Be realistic in your conversations: high-volume accounts are often handcuffed in terms of prices and margins and targets, so you may have to compromise on some numbers that should be made up in volume.
Most of all, don’t try to force a volume account to sell your brand the way the influential accounts do. Suggesting your brand go in a simple highball, or a beer-and-a-shot boilermaker combo (tres chic at the moment, by the way) is preferable to mandating it be featured in this great eight-ingredient cocktail using home-made components requiring three hours of prep time per week that was developed by Fancy Bar X. Respect the volume.

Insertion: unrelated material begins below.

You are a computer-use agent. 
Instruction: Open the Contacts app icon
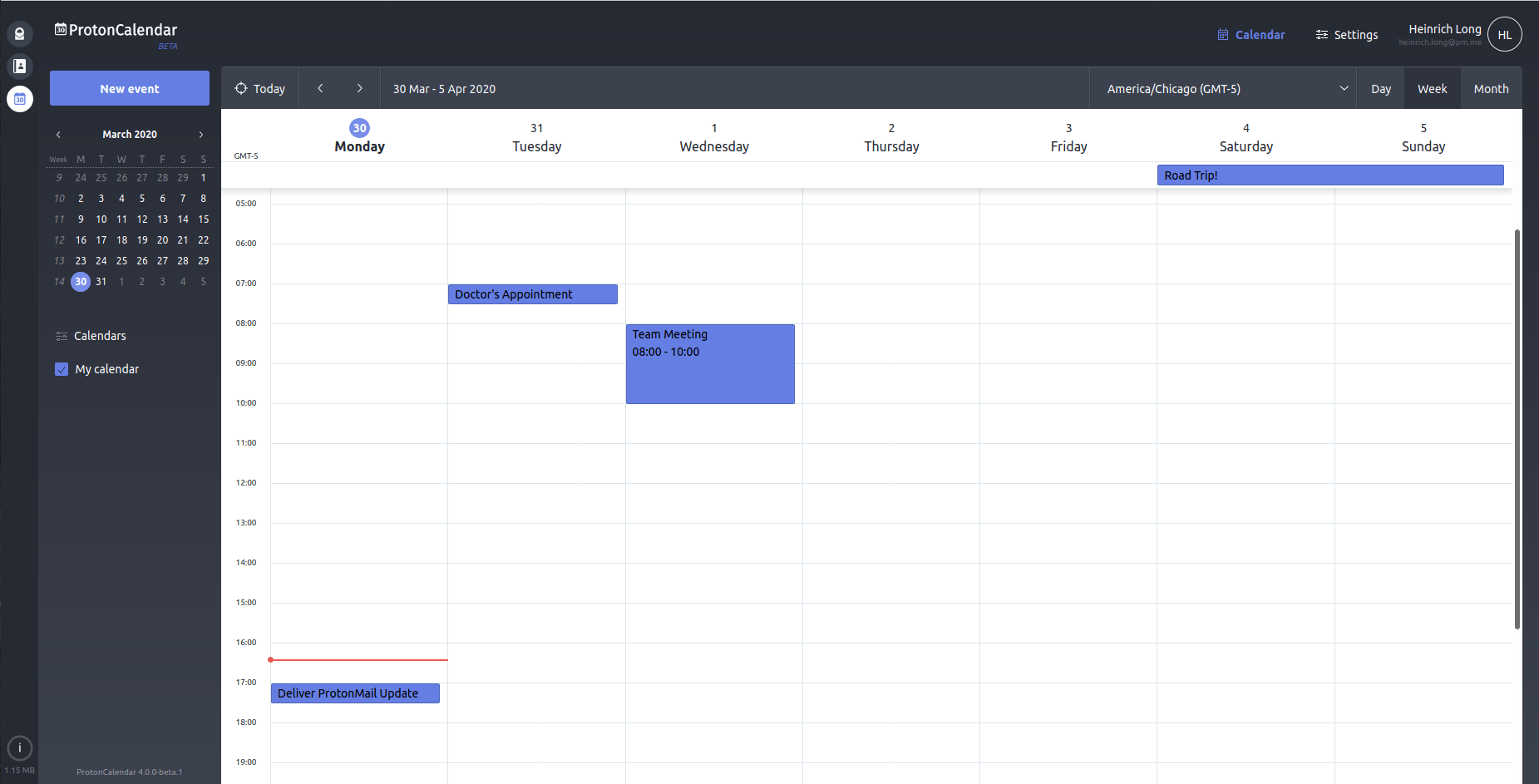[19, 66]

Increasingly, more and more beverage directors and senior bartenders read these publications and follow their Twitter, as well as the traditional audience of brand owners, brand managers and distributors. You want distributors and industry people reading about you; even a single article may help you open a state, or an entire country.
If you have a trade-media-friendly ‘hook’ or two to your business model, it will play well in the trade media. For example, there is a large trend, socially as well as in the mixology world, of giving back, to the community, and to the world at large.
Mezcal brand Del Maguey donates significantly to long-term projects in Mexico helping the villages where their producers are based, ranging from building schools and investing in renewable energy to providing scholarships and helping producers buy land.
Old Duff Genever (ahem) isn‘t just the first 100% Dutch-made genever to be sold in the USA in decades; it also donates $1 per bottle to local charities directly benefiting bartenders. Rum behemoth Bacardi donates large sums to bat conservation, which makes a lot of sense if you look at a Bacardi label. Design these kind of aspects into your business plan at the early stages – they appear insincere and opportunistic if you bolt them on afterwards, as if you’re just trying to jump on a bandwagon.
If you can tick all the above boxes – and stay on top of the vital back-office admin and compliance which makes your business even possible – you’re in with a chance.